By Douglas Katz – 11/01/2022
Short-term rentals have been booming and they continue to gain significant ground as a percentage of the industry. Many investors are building their strategies around this space as the headaches of long-term tenants and the immense profitability of short-term rentals offer better match to their plans. With this boom comes the looming likelihood of higher costs and regulation in the areas in which they operate.
As you can see, both the demand and increased supply to meet it has been strong . With this gold rush type expansion, however, many states and municipalities are looking to manage short-term rentals while maximizing the contribution to their coffers.
For example, in California, some cities are working to better identify and hold accountable a “responsible owner” in response to complaints from neighborhoods and communities. This could trend more broadly as residents push back and force their law makers to act. I even just read an article today about a mass shooting at a short-term rental in Nashville that was rented by underage party hosts. This is definitely not the first incident, so there will likely be more outcry.

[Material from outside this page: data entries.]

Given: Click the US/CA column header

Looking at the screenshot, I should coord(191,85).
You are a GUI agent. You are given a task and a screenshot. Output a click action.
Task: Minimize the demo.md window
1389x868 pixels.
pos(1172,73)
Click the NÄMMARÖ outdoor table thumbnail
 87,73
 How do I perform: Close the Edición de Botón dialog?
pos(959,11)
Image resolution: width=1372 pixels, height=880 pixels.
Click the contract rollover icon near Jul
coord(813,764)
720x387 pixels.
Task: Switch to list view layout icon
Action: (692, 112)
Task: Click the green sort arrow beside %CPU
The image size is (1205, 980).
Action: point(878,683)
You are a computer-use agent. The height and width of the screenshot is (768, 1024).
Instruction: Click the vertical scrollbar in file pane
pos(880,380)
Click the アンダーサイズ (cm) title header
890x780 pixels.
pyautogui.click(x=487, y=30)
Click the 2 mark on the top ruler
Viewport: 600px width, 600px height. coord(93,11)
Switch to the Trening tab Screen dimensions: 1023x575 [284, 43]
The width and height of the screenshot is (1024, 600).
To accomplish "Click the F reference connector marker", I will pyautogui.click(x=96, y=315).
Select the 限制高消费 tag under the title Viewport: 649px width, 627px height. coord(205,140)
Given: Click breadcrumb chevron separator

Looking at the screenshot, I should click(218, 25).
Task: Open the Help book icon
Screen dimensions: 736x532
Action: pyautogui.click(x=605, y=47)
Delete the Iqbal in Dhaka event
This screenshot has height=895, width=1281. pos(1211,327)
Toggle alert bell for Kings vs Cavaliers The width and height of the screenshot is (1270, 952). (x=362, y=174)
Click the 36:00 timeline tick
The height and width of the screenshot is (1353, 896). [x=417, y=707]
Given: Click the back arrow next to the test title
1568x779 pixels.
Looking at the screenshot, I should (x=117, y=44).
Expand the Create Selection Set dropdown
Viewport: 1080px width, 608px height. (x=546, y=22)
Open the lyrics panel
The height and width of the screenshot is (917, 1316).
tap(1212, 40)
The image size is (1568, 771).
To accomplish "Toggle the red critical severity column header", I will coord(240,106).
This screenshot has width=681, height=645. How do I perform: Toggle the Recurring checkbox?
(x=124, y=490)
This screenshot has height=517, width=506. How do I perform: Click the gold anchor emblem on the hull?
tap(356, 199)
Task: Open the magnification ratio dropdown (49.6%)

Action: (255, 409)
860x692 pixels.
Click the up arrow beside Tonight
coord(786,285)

Taxation is also becoming a big hot button issues. Many communities in the high country of Colorado are voting imminently on steep tax hikes for short-term rental operators. From an article in the Durango Herald:
Here’s a list of Colorado municipalities and counties asking voters to increase taxes on short-term rental properties to help fund affordable housing:
- Aspen: The city wants to levy an additional 5% to 10% lodging tax on short-term rentals, depending on whether the property is owner-occupied, which would put the lodging tax in the city of Aspen as high as 21.3%. The measure could raise more than $9 million a year, with 70% directed toward affordable housing and 30% for infrastructure maintenance and repair and environment initiatives.
- Carbondale: Town leaders hope a 6% excise tax on short-term rentals will help fund affordable and attainable housing programs and projects.
- Dillon: Voters will weigh a 5% excise tax on short-term rentals to fund community projects and services to address visitor impacts. Another measure asks voters to raise the lodging tax to 6% from 2%.
- Grand Junction: City leaders want to increase the lodging tax to 7% from 6% and increase the tax on short-term rentals to 23.52% from 14.52% to fund housing projects for residents making 80% of the area’s median income.
- Steamboat Springs: Voters will consider a new 9% lodging tax on short-term rentals that could add an expected $14 million to the city’s housing fund for the first phase of a planned 2,300 affordable units on the 536-acre Brown Ranch, which was donated to the Yampa Valley Housing Authority by an anonymous donor.
This is likely the tip of the iceberg, especially as one of the main sources of revenue for these states and cities shrinks with less real estate transactions and lower values due to the drop in home prices.
Short-term rentals are still a good investment, but it does look like operators need to build some flexibility into their models to navigate the rapidly changing operating environment.